Multiverse, the technology apprenticeship platform founded by Euan Blair in 2016, has disclosed widening losses of £63.3m for the year ending March 2025, up from £60.6m the previous year. The company, which has been valued at $1.7bn, reported its first staff reductions, cutting headcount from 822 to 813 employees during the period.
Despite the loss expansion, Multiverse achieved substantial revenue growth of 36 percent to £79.6m, capitalising on increased demand for artificial intelligence skills across the corporate sector. The company places apprentices at major organisations including Microsoft and Jaguar Land Rover, positioning itself as a significant player in the technology apprenticeship market.
The organisation’s financial trajectory presents a contrasting narrative of operational scale and profitability challenges. Whilst revenue per employee increased by 37 percent, suggesting improved operational efficiency, the company continues to burn through capital reserves. Cash reserves declined from £135.4m to £81.8m during the financial year, indicating that sustained losses at current rates may necessitate additional investor funding.
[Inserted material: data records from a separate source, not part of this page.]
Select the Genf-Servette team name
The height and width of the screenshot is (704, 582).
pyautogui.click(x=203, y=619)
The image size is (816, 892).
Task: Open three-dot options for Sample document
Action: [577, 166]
Multiverse has adopted a strategic refocus on the United Kingdom market following the reversal of its American expansion plans. The decision reflects market realities whilst allowing the company to concentrate resources on its most successful territory. Recently, the organisation launched a partnership with Palantir Technologies to train National Health Service staff in artificial intelligence applications.
The company’s wage bill grew by 17 percent despite the reduction in headcount, with average employee compensation reaching £117,000. This suggests a deliberate shift towards retaining higher-skilled personnel, a strategy the company attributes to the increasing value of its workforce. Euan Blair’s own remuneration decreased slightly from £253,339 to £246,053, whilst his ownership stake of just under 19 percent translates to a personal holding valued at approximately £240m.
The company maintains that it is trending towards profitability, pointing to improved earnings before interest, taxes, depreciation and amortisation as evidence of progress toward financial sustainability. Whether Multiverse can achieve profitability before its capital reserves become critically depleted remains a significant question for investors and stakeholders in the education technology sector.